Strawberry Girls is the story of two young women in their teens--Lil and Nan Addington-- who play an essential role in their widowed mother's efforts to sustain her family on the proceeds from their small strawberry garden. Their lives are essentially happy ones, though making enough to live decently is challenging. On the cusp of womanhood, Lil is the most self-conscious about the family's reduced circumstances and the social decline it brings. Her anxiety is soon heightened by an unexpected visit from Mrs. Adelaide Sinclair, a wealthy cousin of her late father who married into the British nobility. Written in the style of the beloved novel Little Women, Strawberry Girls is a lost classic of Canadian fiction.

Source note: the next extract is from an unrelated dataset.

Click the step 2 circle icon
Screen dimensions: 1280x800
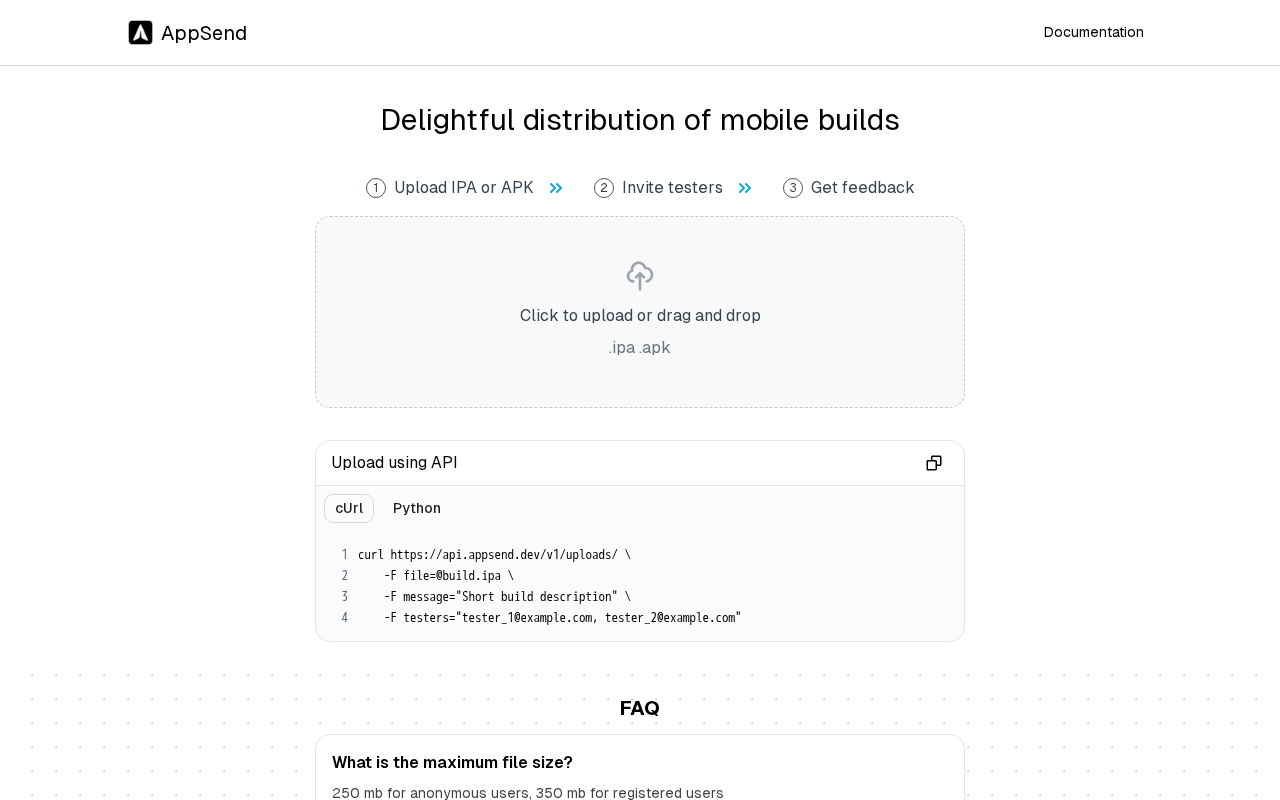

Born and raised in Nova Scotia, HELEN MILECETE DUFFUS (1868-1936) was the daughter of prominent Halifax merchant Robert Morrow and his wife Helen Stairs, and sister to another Canadian fiction writer, Susan (Morrow) Jones. While one of her obituaries identifies her as a short story writer and the author of several books, lack of clear attribution surrounding her work (her sister, Susan, frequently used "Helen Milecete" as a pseudonym) continues to obscure the extent of her literary contribution.
JANET B. FRISKNEY is a cultural historian who specializes in Canadian publishing history. The author of New Canadian Library: The Ross-McClelland Years, Dr. Friskney has also edited Thirty Years of Storytelling: Short Fiction by Ethelwyn Wetherald and served as associate editor to volume three of the History of the Book in Canada.